Sessiz sakin bir videoyla başladığınız o gezinmeler, nasıl oluyor da birkaç dakika içinde sizi öfkelendirebiliyor? İlk başta eğlenceli gelen içeriklerin, bir noktadan sonra duygusal dengenizi bozması normal mi gerçekten? Sizce bu bir tesadüf mü? Beş dakika önce gevşemek için girdiğiniz bir uygulama, şimdi sizi sinirlendirmiş ve germiş durumda.
Belki fark ettiniz, belki de etmediniz ama son yıllarda öfke, dijital platformların en çok dolaşan duygusu haline geldi. İnsanlar, neye kızgın olduklarını paylaşmaya daha çok eğilim gösteriyor ve bu tarz içerikler gündemde daha fazla yer buluyor. Üstelik bu durum sadece Türkiye’ye de özgü değil; farklı ülkelerde de benzer sosyal medya dil akışları söz konusu. Gittiğim birçok ülkede de tıpkı bizdeki gibi benzer bir içerik akışları ve maruz kalmalar mevcut. Adeta insanlığın sistemsel bir “bug”ına dönüşen bu öfke hali, artık markalar, içerik üreticileri ve bazı algoritmalar tarafından bilinçli bir şekilde yönlendiriliyor.
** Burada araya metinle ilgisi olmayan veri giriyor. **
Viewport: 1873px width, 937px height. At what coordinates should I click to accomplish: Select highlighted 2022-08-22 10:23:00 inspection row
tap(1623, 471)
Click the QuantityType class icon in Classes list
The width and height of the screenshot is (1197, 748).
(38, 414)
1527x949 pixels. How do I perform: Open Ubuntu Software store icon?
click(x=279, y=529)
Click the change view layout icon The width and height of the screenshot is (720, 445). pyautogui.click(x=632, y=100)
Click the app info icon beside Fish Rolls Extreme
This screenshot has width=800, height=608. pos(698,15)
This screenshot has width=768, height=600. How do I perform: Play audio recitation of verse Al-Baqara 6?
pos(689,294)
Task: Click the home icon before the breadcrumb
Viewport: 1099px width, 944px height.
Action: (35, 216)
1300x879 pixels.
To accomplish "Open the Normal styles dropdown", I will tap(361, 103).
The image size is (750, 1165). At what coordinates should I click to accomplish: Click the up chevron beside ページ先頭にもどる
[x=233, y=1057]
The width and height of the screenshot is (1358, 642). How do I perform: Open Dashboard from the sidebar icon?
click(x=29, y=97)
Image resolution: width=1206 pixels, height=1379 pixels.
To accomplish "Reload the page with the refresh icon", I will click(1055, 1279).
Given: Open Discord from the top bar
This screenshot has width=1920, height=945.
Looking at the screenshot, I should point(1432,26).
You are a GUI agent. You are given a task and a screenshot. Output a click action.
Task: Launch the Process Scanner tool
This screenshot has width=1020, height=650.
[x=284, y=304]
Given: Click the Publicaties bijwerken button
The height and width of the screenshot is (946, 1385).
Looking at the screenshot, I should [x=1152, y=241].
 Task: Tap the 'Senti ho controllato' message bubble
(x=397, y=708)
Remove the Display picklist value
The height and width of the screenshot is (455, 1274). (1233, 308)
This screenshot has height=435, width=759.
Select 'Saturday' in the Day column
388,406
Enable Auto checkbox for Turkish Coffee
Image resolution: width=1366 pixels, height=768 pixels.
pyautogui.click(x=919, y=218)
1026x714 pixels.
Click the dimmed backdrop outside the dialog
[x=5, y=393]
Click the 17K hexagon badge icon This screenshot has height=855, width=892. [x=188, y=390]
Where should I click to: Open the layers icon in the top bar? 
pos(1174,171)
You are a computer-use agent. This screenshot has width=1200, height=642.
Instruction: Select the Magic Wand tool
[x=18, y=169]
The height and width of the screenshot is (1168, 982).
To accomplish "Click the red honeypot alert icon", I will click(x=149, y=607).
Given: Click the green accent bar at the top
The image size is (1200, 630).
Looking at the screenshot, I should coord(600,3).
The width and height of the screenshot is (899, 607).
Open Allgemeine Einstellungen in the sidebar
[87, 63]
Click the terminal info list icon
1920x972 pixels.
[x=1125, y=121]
Farkında olmasak da bugün duygusal ve psikolojik tepkilerimiz, oldukça sistematik ve planlı yapılar tarafından manipüle edilmeye açık hale geldi. İnsanların öfkelerini dile getirebileceği içeriklerin sayısı her geçen gün artıyor. Çünkü öfke, mutluluk ya da başarıdan çok daha hızlı yayılıyor.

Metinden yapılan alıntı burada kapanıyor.